El fútbol es un deporte de pasiones, donde los individuos, en base a su genialidad, ofrecen a sus hinchas goles. Por eso es el deporte de las multitudes. Pero si tenemos un juez que inclina la balanza de forma constante y descaradamente a favor de uno, forzando el resultado en contra del otro equipo, terminan por mancillar este noble deporte.

Con el comportamiento del árbitro chileno Julio Bascuñán, la xenofobia y sentimiento antichileno ha vuelto a resurgir. Es por supuesto, totalmente incorrecto desde el punto moral.

Penosamente, el acto delincuencial con el que actuó ese sujeto hizo que todo el Perú llegará a repugnar y hasta odiarlo.

El fútbol levanta pasiones, lo sabemos, y este delincuente se metió con la pasión más grande que tiene este país, el fútbol y la selección nacional. El repugnante sujeto, literalmente, nos robó el partido contra Brasil. Se consideraba, hasta hace poco, que los brasileros no necesitaban ayuda de un árbitro para ganar un partido, muy equivocados estábamos.

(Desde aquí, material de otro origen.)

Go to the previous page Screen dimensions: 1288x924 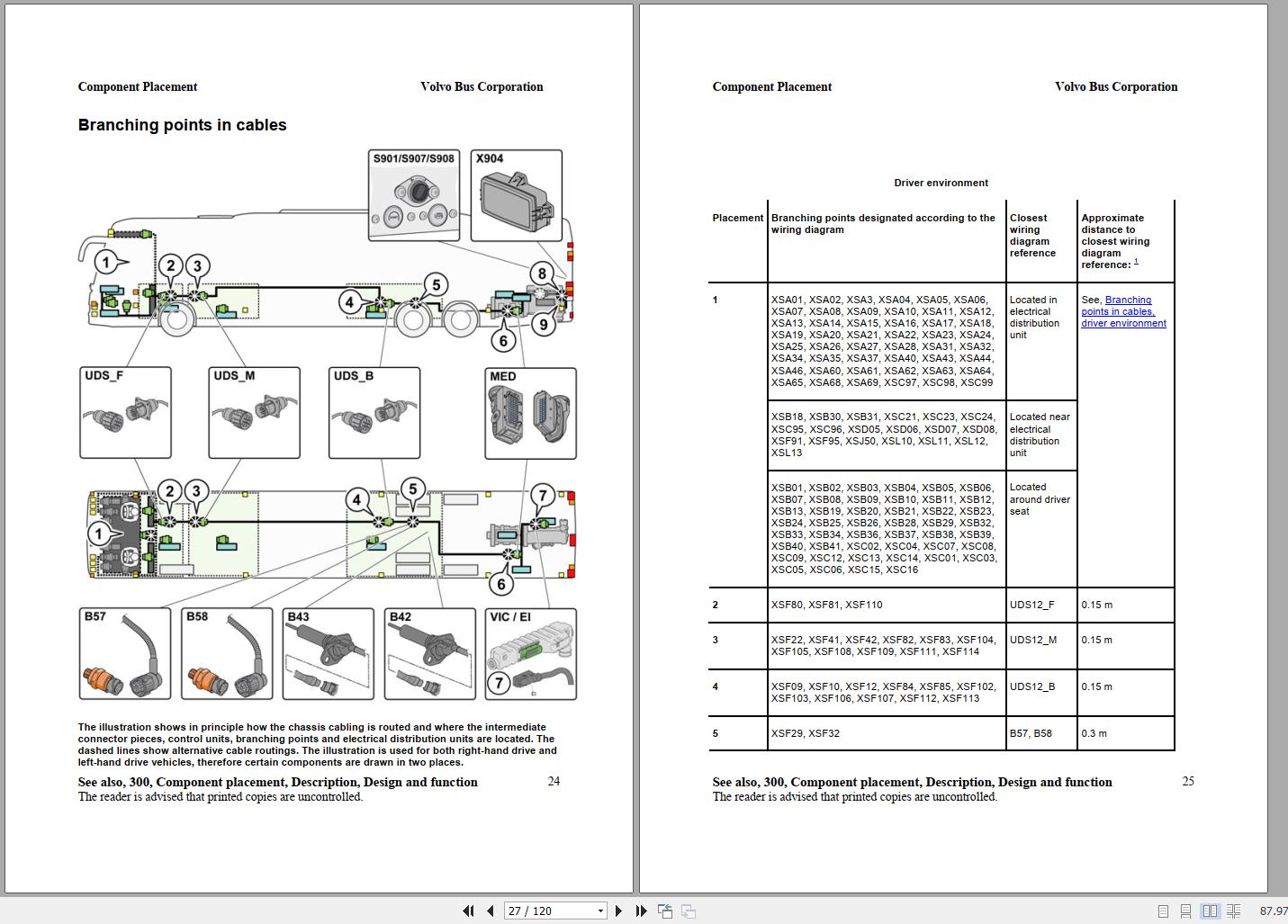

Por otro lado, nadie puede negar que la estrella mundial Neymar Junior juega maravillosamente, pero también ha aprendido el arte dramático del caer. Y por poco y se lleva un Oscar.

En más de una oportunidad árbitros chilenos nos han perjudicado maliciosamente. Comprendemos el odio del árbitro chileno de apellido Bascuñán hacia nuestra bicolor. Recordemos que, en la tercera fecha, la bicolor enfrentará al equipo roto y buscaba afectar nuestra moral. Pero estamos con más hambre de gol que nunca.